Opinion Date: March 16, 2020

Judge: M. Margaret McKeown

Areas of Law: Copyright, Entertainment & Sports Law, Intellectual Property

The Ninth Circuit affirmed the district court's dismissal of plaintiff's action alleging copyright infringement by the Disney movie Inside Out of plaintiffs' characters called The Moodsters. After plaintiff developed The Moodsters, anthropomorphized characters representing human emotions, she pitched to entertainment and toy companies around the country, including The Walt Disney Company. The panel held that, under DC Comics v. Towle, 802 F.3d 1012 (9th Cir. 2015), lightly sketched characters such as The Moodsters, which lack consistent, identifiable character traits and attributes, do not enjoy copyright protection.
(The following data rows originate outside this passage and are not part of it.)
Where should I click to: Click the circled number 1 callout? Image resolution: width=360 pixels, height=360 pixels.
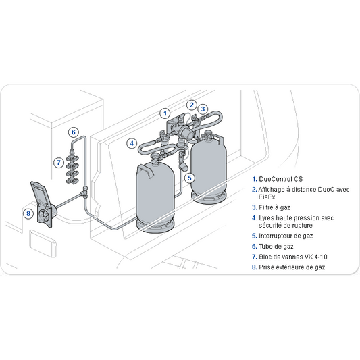[165, 113]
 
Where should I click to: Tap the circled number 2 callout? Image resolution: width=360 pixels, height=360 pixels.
[191, 105]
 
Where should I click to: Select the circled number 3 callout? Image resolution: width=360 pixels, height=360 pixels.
[203, 109]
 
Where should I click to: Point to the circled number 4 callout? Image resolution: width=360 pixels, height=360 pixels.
[132, 143]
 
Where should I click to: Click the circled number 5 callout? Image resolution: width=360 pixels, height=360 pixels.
[190, 178]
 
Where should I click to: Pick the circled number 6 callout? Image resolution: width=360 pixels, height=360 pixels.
[74, 132]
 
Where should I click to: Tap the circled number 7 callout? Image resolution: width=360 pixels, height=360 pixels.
[59, 163]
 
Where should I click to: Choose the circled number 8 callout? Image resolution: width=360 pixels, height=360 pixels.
[28, 213]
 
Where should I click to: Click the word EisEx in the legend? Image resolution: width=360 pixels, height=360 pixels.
[267, 197]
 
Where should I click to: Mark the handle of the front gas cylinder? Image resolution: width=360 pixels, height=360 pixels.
[145, 171]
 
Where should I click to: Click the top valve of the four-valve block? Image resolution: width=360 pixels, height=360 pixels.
[72, 159]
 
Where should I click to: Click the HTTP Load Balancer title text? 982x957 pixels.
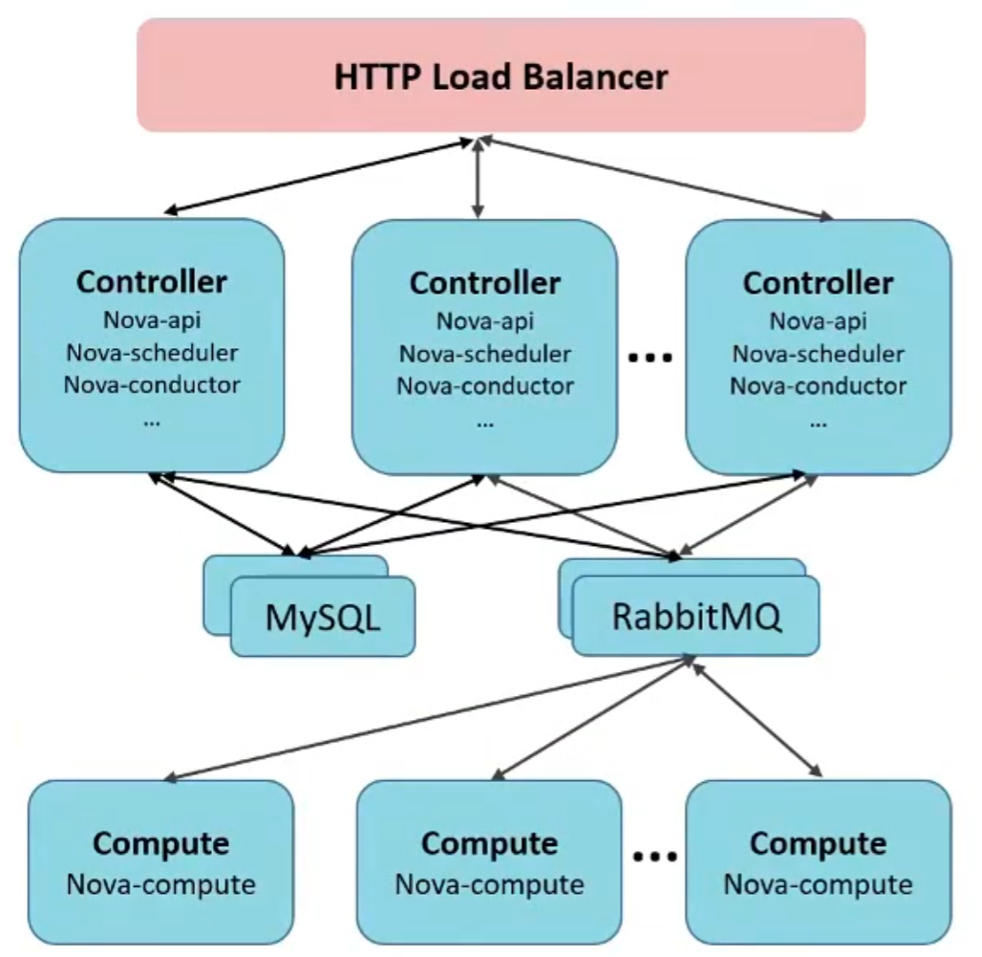click(x=501, y=76)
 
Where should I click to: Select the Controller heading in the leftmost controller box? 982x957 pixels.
click(x=152, y=282)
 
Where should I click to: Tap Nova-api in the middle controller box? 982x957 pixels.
click(x=485, y=321)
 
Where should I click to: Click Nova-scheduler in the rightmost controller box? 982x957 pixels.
click(x=819, y=354)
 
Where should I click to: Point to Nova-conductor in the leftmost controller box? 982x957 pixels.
click(x=152, y=385)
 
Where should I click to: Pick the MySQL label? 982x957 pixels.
click(x=323, y=617)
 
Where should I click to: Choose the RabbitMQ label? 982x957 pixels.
click(x=696, y=615)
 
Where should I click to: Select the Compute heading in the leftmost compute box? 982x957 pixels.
click(x=160, y=843)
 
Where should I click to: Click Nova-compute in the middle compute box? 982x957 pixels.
click(x=489, y=884)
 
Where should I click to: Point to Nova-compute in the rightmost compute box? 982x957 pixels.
click(x=818, y=884)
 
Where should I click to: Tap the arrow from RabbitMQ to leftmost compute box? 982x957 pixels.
click(x=430, y=718)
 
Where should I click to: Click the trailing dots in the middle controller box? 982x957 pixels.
click(x=485, y=420)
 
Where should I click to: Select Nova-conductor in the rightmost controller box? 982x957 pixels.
click(x=819, y=386)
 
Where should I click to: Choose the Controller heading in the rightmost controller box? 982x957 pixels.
click(x=819, y=283)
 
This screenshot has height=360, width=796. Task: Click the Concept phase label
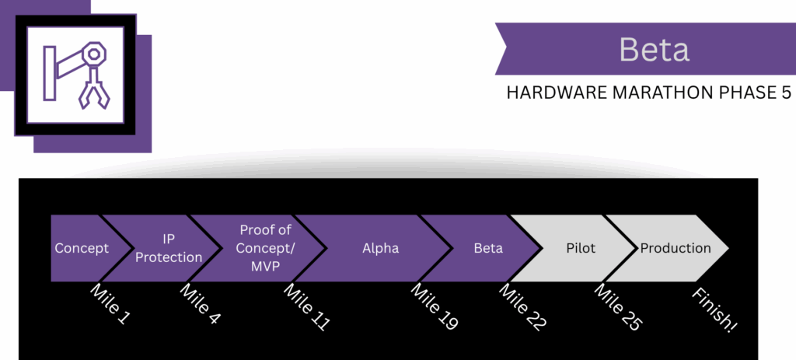(x=81, y=249)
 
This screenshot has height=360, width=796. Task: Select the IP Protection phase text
(x=169, y=248)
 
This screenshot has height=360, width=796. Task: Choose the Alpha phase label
(x=380, y=249)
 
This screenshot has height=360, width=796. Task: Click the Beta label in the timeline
(x=488, y=249)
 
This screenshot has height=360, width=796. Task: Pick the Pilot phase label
(x=580, y=249)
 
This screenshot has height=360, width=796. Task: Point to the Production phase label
(x=675, y=249)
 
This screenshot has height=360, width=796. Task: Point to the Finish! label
(x=714, y=309)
Furthermore, under Warner Bros. Pictures v. Columbia Broad. Sys., 216 F.2d 945, 950 (9th Cir. 1954), The Moodsters are chessman in the game of telling the story. In this case, the panel applied the alternative "story being told" test and held that The Moodsters as an ensemble are no more copyrightable than the individual characters. Finally, the panel held that the district court did not err in dismissing plaintiff's claim for an implied-in-fact contract where plaintiff was required under California law to do more than plead a boiler-plate allegation, devoid of any relevant details.